WHAT IS BEING ASKED. Could you print each of the records below exactly?

------ RECORD EXTRACTS

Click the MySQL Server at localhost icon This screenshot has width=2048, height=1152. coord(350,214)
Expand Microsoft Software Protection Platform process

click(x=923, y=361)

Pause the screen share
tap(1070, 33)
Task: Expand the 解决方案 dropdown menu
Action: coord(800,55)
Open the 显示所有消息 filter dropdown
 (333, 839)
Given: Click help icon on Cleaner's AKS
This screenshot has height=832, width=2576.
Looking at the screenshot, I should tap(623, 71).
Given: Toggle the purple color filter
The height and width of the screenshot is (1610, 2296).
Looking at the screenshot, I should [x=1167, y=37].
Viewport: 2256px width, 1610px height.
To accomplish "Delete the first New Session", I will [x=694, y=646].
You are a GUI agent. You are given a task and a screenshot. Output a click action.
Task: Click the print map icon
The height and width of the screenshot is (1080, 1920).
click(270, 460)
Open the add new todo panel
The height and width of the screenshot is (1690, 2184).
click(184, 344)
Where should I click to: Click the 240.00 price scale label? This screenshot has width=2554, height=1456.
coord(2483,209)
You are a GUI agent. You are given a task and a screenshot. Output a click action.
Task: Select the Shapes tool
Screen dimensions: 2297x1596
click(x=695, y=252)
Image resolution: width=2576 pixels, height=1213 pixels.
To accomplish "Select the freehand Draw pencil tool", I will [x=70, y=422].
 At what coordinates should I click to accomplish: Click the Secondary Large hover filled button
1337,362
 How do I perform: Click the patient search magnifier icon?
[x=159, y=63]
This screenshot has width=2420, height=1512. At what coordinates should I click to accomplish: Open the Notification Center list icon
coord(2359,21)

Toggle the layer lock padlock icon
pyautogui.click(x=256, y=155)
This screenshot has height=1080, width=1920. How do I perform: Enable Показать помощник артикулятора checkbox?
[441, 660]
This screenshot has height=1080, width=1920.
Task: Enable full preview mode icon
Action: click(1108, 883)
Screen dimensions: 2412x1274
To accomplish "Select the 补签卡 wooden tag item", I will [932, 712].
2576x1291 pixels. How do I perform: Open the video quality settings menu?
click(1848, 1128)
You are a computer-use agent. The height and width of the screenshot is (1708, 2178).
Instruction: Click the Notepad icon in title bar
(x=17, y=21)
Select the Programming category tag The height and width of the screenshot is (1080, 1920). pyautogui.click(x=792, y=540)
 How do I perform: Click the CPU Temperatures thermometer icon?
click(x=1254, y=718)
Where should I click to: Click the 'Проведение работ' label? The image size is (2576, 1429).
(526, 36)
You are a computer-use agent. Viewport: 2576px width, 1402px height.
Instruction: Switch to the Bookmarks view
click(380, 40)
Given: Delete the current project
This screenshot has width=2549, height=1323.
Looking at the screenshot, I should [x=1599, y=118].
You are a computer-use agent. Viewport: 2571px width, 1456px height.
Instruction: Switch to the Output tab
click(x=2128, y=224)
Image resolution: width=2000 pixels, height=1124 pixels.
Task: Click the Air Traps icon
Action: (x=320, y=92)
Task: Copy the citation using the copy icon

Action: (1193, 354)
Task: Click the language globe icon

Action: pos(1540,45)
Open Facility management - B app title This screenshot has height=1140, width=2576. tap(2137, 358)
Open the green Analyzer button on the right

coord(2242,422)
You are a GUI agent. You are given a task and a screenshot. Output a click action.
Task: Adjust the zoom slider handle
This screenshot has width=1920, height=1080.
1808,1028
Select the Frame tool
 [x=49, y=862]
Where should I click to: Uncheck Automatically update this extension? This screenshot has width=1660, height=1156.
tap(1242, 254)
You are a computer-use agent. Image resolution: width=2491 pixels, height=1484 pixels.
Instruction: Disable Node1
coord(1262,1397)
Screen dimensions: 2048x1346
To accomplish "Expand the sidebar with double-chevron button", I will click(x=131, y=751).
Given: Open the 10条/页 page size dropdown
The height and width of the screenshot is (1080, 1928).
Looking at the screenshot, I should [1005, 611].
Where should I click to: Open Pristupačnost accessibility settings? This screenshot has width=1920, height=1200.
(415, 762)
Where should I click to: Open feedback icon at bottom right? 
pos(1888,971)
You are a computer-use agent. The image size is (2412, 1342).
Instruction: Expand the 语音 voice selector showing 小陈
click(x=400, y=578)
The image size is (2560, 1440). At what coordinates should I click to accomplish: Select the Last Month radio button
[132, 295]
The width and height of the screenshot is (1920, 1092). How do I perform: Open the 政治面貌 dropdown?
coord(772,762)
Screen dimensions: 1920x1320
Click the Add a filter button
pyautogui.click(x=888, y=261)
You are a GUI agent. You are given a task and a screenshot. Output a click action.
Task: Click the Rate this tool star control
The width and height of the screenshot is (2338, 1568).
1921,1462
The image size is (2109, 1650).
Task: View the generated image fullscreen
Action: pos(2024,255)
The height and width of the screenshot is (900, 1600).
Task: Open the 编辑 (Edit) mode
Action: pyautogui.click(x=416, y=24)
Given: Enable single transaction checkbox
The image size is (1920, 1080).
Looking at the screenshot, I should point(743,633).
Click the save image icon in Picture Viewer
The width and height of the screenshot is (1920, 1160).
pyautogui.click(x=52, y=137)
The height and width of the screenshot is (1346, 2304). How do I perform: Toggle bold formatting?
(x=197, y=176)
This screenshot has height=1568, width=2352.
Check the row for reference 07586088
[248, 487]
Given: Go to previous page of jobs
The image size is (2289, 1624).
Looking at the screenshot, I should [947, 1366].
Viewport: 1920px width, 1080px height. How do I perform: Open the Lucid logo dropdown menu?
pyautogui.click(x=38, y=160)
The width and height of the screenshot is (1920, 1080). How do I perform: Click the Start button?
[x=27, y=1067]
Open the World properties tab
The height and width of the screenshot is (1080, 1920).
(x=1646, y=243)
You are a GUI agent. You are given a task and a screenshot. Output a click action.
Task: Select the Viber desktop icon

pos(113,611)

------------

ANSWER SECTION.
Click the MySQL Server at localhost icon This screenshot has width=2048, height=1152. coord(350,214)
Expand Microsoft Software Protection Platform process

click(x=923, y=361)

Pause the screen share
tap(1070, 33)
Task: Expand the 解决方案 dropdown menu
Action: coord(800,55)
Open the 显示所有消息 filter dropdown
 (333, 839)
Given: Click help icon on Cleaner's AKS
This screenshot has height=832, width=2576.
Looking at the screenshot, I should tap(623, 71).
Given: Toggle the purple color filter
The height and width of the screenshot is (1610, 2296).
Looking at the screenshot, I should [x=1167, y=37].
Viewport: 2256px width, 1610px height.
To accomplish "Delete the first New Session", I will [x=694, y=646].
You are a GUI agent. You are given a task and a screenshot. Output a click action.
Task: Click the print map icon
The height and width of the screenshot is (1080, 1920).
click(270, 460)
Open the add new todo panel
The height and width of the screenshot is (1690, 2184).
click(184, 344)
Where should I click to: Click the 240.00 price scale label? This screenshot has width=2554, height=1456.
coord(2483,209)
You are a GUI agent. You are given a task and a screenshot. Output a click action.
Task: Select the Shapes tool
Screen dimensions: 2297x1596
click(x=695, y=252)
Image resolution: width=2576 pixels, height=1213 pixels.
To accomplish "Select the freehand Draw pencil tool", I will [x=70, y=422].
 At what coordinates should I click to accomplish: Click the Secondary Large hover filled button
1337,362
 How do I perform: Click the patient search magnifier icon?
[x=159, y=63]
This screenshot has width=2420, height=1512. At what coordinates should I click to accomplish: Open the Notification Center list icon
coord(2359,21)

Toggle the layer lock padlock icon
pyautogui.click(x=256, y=155)
This screenshot has height=1080, width=1920. How do I perform: Enable Показать помощник артикулятора checkbox?
[441, 660]
This screenshot has height=1080, width=1920.
Task: Enable full preview mode icon
Action: click(1108, 883)
Screen dimensions: 2412x1274
To accomplish "Select the 补签卡 wooden tag item", I will [932, 712].
2576x1291 pixels. How do I perform: Open the video quality settings menu?
click(1848, 1128)
You are a computer-use agent. The height and width of the screenshot is (1708, 2178).
Instruction: Click the Notepad icon in title bar
(x=17, y=21)
Select the Programming category tag The height and width of the screenshot is (1080, 1920). pyautogui.click(x=792, y=540)
 How do I perform: Click the CPU Temperatures thermometer icon?
click(x=1254, y=718)
Where should I click to: Click the 'Проведение работ' label? The image size is (2576, 1429).
(526, 36)
You are a computer-use agent. Viewport: 2576px width, 1402px height.
Instruction: Switch to the Bookmarks view
click(380, 40)
Given: Delete the current project
This screenshot has width=2549, height=1323.
Looking at the screenshot, I should [x=1599, y=118].
You are a computer-use agent. Viewport: 2571px width, 1456px height.
Instruction: Switch to the Output tab
click(x=2128, y=224)
Image resolution: width=2000 pixels, height=1124 pixels.
Task: Click the Air Traps icon
Action: (x=320, y=92)
Task: Copy the citation using the copy icon

Action: (1193, 354)
Task: Click the language globe icon

Action: pos(1540,45)
Open Facility management - B app title This screenshot has height=1140, width=2576. tap(2137, 358)
Open the green Analyzer button on the right

coord(2242,422)
You are a GUI agent. You are given a task and a screenshot. Output a click action.
Task: Adjust the zoom slider handle
This screenshot has width=1920, height=1080.
1808,1028
Select the Frame tool
 [x=49, y=862]
Where should I click to: Uncheck Automatically update this extension? This screenshot has width=1660, height=1156.
tap(1242, 254)
You are a computer-use agent. Image resolution: width=2491 pixels, height=1484 pixels.
Instruction: Disable Node1
coord(1262,1397)
Screen dimensions: 2048x1346
To accomplish "Expand the sidebar with double-chevron button", I will click(x=131, y=751).
Given: Open the 10条/页 page size dropdown
The height and width of the screenshot is (1080, 1928).
Looking at the screenshot, I should [1005, 611].
Where should I click to: Open Pristupačnost accessibility settings? This screenshot has width=1920, height=1200.
(415, 762)
Where should I click to: Open feedback icon at bottom right? 
pos(1888,971)
You are a computer-use agent. The image size is (2412, 1342).
Instruction: Expand the 语音 voice selector showing 小陈
click(x=400, y=578)
The image size is (2560, 1440). At what coordinates should I click to accomplish: Select the Last Month radio button
[132, 295]
The width and height of the screenshot is (1920, 1092). How do I perform: Open the 政治面貌 dropdown?
coord(772,762)
Screen dimensions: 1920x1320
Click the Add a filter button
pyautogui.click(x=888, y=261)
You are a GUI agent. You are given a task and a screenshot. Output a click action.
Task: Click the Rate this tool star control
The width and height of the screenshot is (2338, 1568).
1921,1462
The image size is (2109, 1650).
Task: View the generated image fullscreen
Action: pos(2024,255)
The height and width of the screenshot is (900, 1600).
Task: Open the 编辑 (Edit) mode
Action: pyautogui.click(x=416, y=24)
Given: Enable single transaction checkbox
The image size is (1920, 1080).
Looking at the screenshot, I should point(743,633).
Click the save image icon in Picture Viewer
The width and height of the screenshot is (1920, 1160).
pyautogui.click(x=52, y=137)
The height and width of the screenshot is (1346, 2304). How do I perform: Toggle bold formatting?
(x=197, y=176)
This screenshot has height=1568, width=2352.
Check the row for reference 07586088
[248, 487]
Given: Go to previous page of jobs
The image size is (2289, 1624).
Looking at the screenshot, I should [947, 1366].
Viewport: 1920px width, 1080px height. How do I perform: Open the Lucid logo dropdown menu?
pyautogui.click(x=38, y=160)
The width and height of the screenshot is (1920, 1080). How do I perform: Click the Start button?
[x=27, y=1067]
Open the World properties tab
The height and width of the screenshot is (1080, 1920).
(x=1646, y=243)
You are a GUI agent. You are given a task and a screenshot. Output a click action.
Task: Select the Viber desktop icon

pos(113,611)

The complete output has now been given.